Before breaking to teach locals a dance he had learned over the Khmer New Year holiday, Mr. Hun Sen also explained the initial aims of the facility: to produce half a million tons of sugar per year, and to generate upward of 30 MW of electricity from sugarcane waste.
“So we will not need to bring electricity from Phnom Penh. This factory will be able to supply electricity to the province’s districts and can also supply the steel factories here,” he said, adding that he would ask the Ministry of Mines and Energy to reassess the government’s plan to supply the area with electricity imported from Laos.
Indigenous communities in central Preah Vihear have for years been feuding with Rui Feng and other firms with government-granted concessions on their ancestral land.
In his speech on Tuesday, the prime minister called for “harmony” between investors and locals, saying residents could now use roads and irrigation systems built around the plant “without paying.”

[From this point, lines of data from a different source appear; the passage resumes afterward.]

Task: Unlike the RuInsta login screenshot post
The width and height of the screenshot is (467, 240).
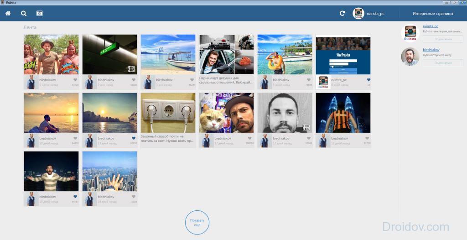Action: [x=368, y=80]
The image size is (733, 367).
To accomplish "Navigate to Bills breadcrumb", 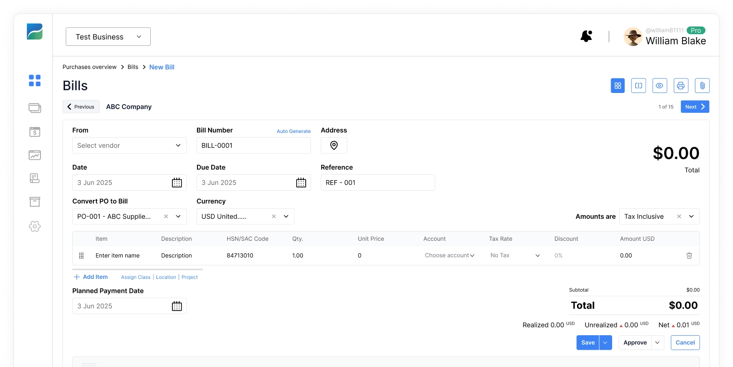I will [x=133, y=67].
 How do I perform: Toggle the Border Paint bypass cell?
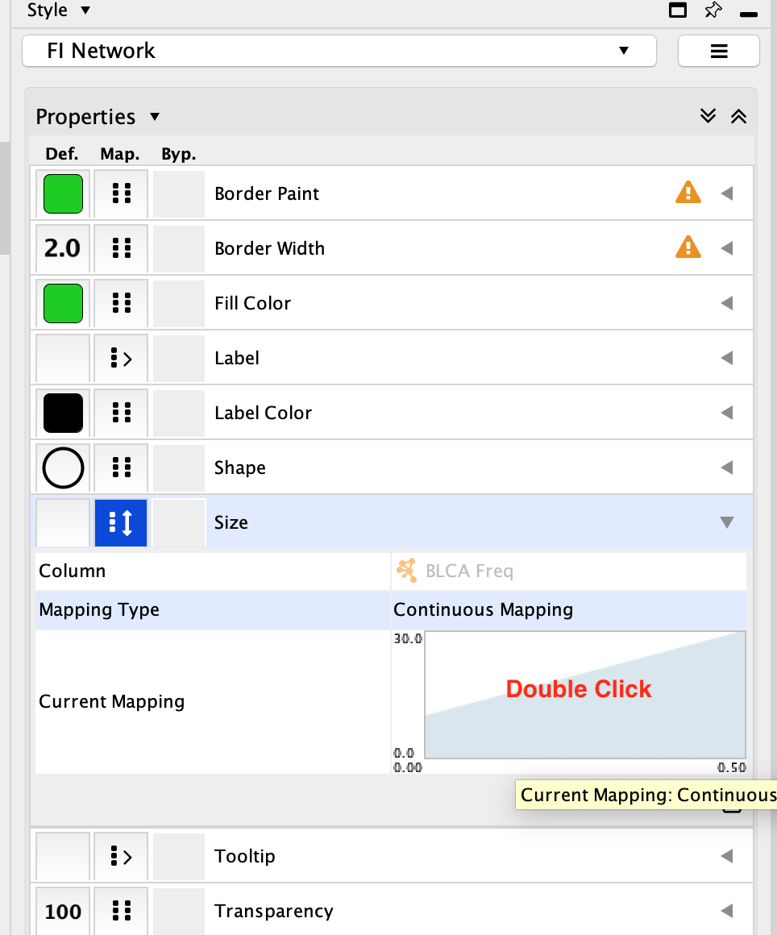pos(179,193)
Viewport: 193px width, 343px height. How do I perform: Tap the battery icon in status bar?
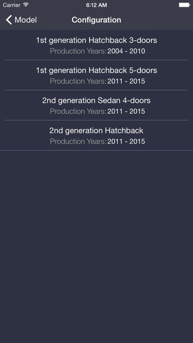(x=184, y=5)
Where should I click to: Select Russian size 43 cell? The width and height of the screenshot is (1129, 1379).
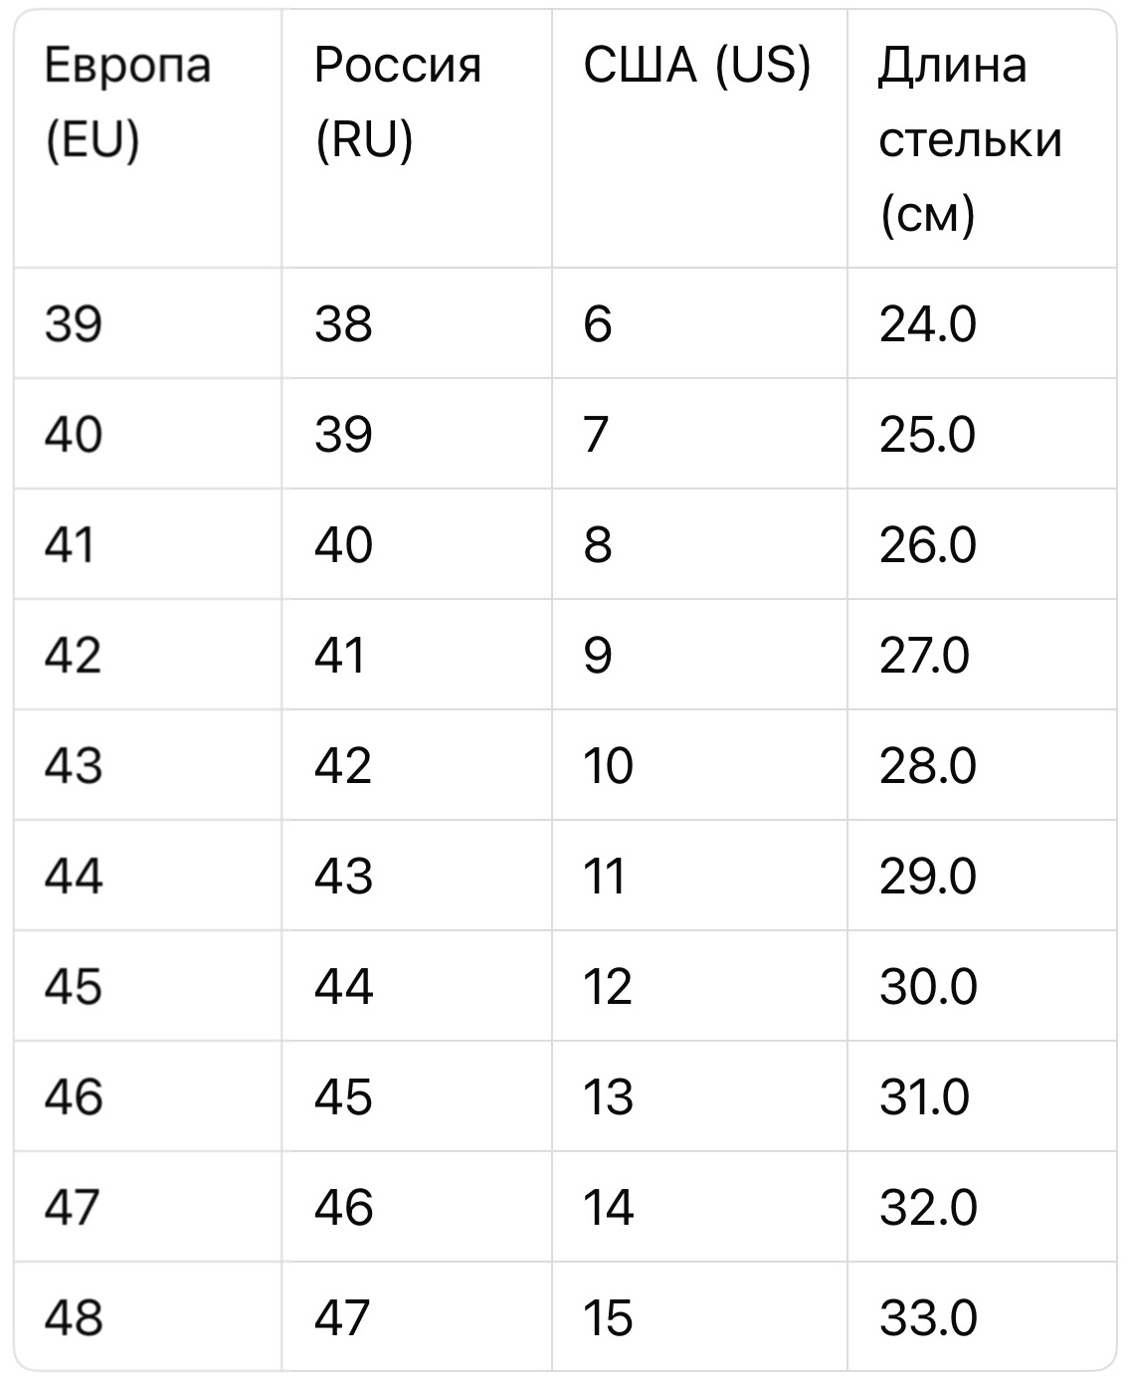tap(343, 876)

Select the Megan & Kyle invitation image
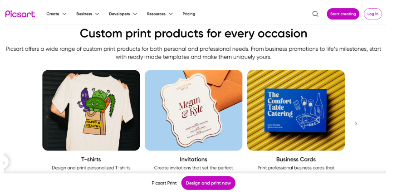pyautogui.click(x=193, y=110)
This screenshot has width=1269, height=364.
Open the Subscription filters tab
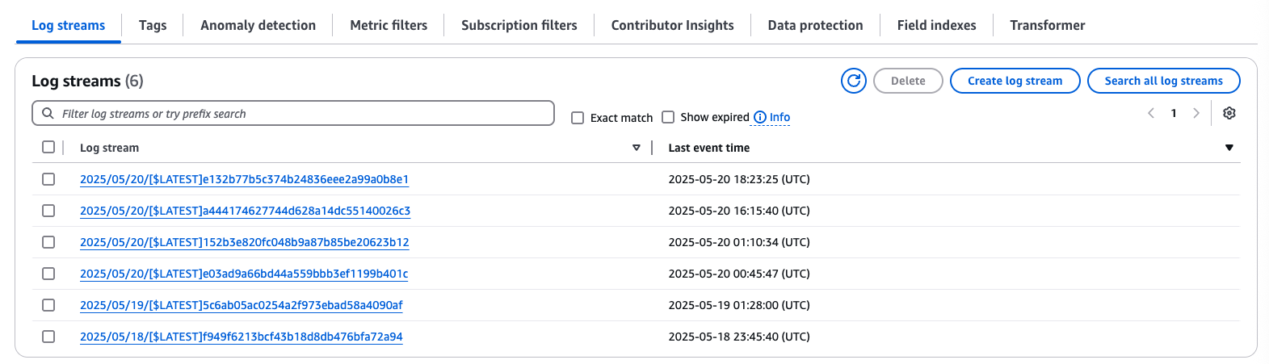tap(519, 25)

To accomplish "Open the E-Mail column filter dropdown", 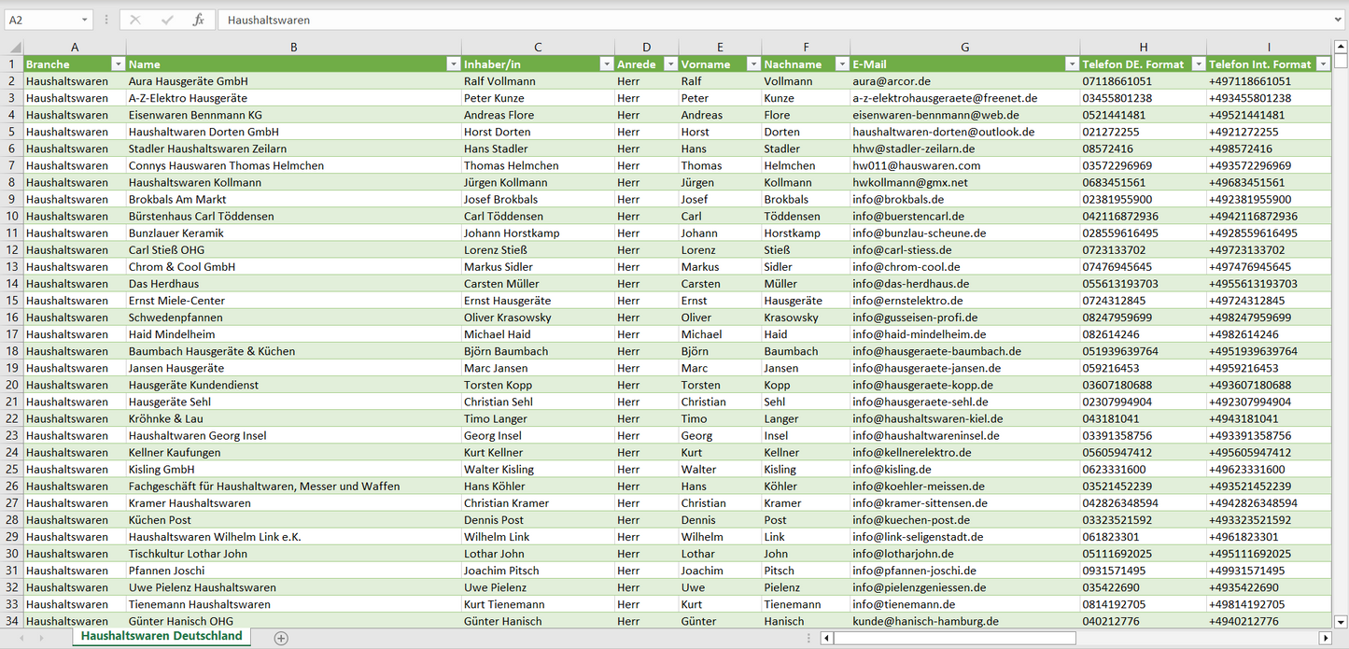I will click(x=1072, y=64).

“Also, people nearby and in other provinces will have jobs to do,” he said, pointing to the factory as an alternative to illegal migration to Thailand and elsewhere.
However, according to one of about 180 protesting Kuoy villagers who claimed they were blocked by police from attending on Tuesday’s ceremony, they were not interested in the infrastructure or jobs being peddled by the premier.
“People who used to have land are not happy with the job offers,” said 65-year-old Nuon Mon, who claims Rui Feng grabbed a 9,000-square-meter plot of land she once owned.
“We don’t want to work for them on our own land,” she said. “They are no use to us.”
Provincial police chief Sy Kiri denied that officers had prevented anyone from attending the inauguration ceremony.
“We did not ban anyone from participating. Many participants went there in many cars, electric cows [tractors] and by other means,” he said.
“A lot of space was set aside for them and it still wasn’t filled. There was no problem.”